Este é o ponto sobre o qual nos reconhecemos num juízo comum. E nisto interessa-nos uma presença que tenha na unidade entre nós o seu primeiro caráter de testemunho e que esteja disposta a arriscar o seu juízo onde quer que seja: nas relações e nos lugares da vida quotidiana; colaborando para encontrar soluções concretas através das diversas expressões da nossa presença social e civil (e é por isso que tendemos a defendê-las da ingerência excessiva do Estado); apoiando, numa relação de amizade, aqueles que têm responsabilidades políticas e institucionais e que demonstram defender o mesmo ideal que nós, tal como procurando sempre um diálogo leal e construtivo com quem pensa de maneira diferente ou até se opõe a este ideal.
Por outro lado, algumas reações críticas ao resultado do voto italiano por parte dos políticos, das elites intelectuais e dos organismos internacionais revelaram que a questão educativa e antropológica continua a ser a mais inflamada. Tem-se, de facto, a impressão de que a ameaça mais grave a uma certa imagem de estado de direito que se pretende dominante no Ocidente não tenha tanto a ver com os aspetos económicos ou militares, mas antes com uma certa conceção da vida humana e da pessoa.

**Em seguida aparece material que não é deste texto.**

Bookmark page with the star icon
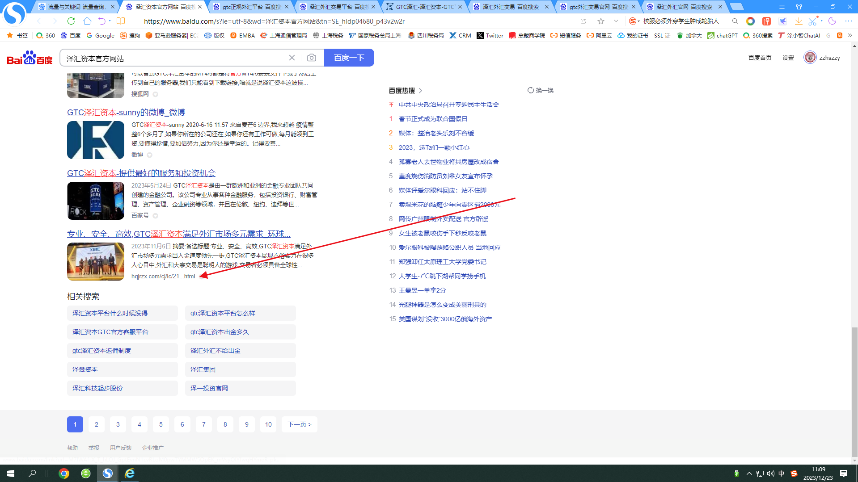The image size is (858, 482). pos(600,21)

Por todas as razões referidas, o segundo fator importante, num momento histórico tão dramático como o atual, realiza-se num compromisso sem reservas pela paz. A ameaça que nos chega dum confronto que já assumiu proporções fora de controle, como continua a repetir, sem que o oiçam, o Papa Francisco, torna urgente, a qualquer nível, uma ação de apoio total ao juízo sobre a guerra em curso expresso pelo Santo Padre, focado na absoluta necessidade de encetar um diálogo entre as partes para não ceder à perigosa espiral alimentada por «imperialismos em conflito» (Francisco, «Liberare i cuori dall’odio», La Civiltà Cattolica, Quaderno 4135/1 outubro de 2022, pp. 3-9). Convido-vos, portanto, a continuar a promover iniciativas de oração e a sensibilizar a opinião pública, começando pelas pessoas que vos são próximas, sobre a importância de uma ação e de uma estratégia comum na direção indicada pela Igreja, para que acabe o mais depressa possível aquela que parece já ser uma louca e irrefreável corrida da humanidade para o abismo.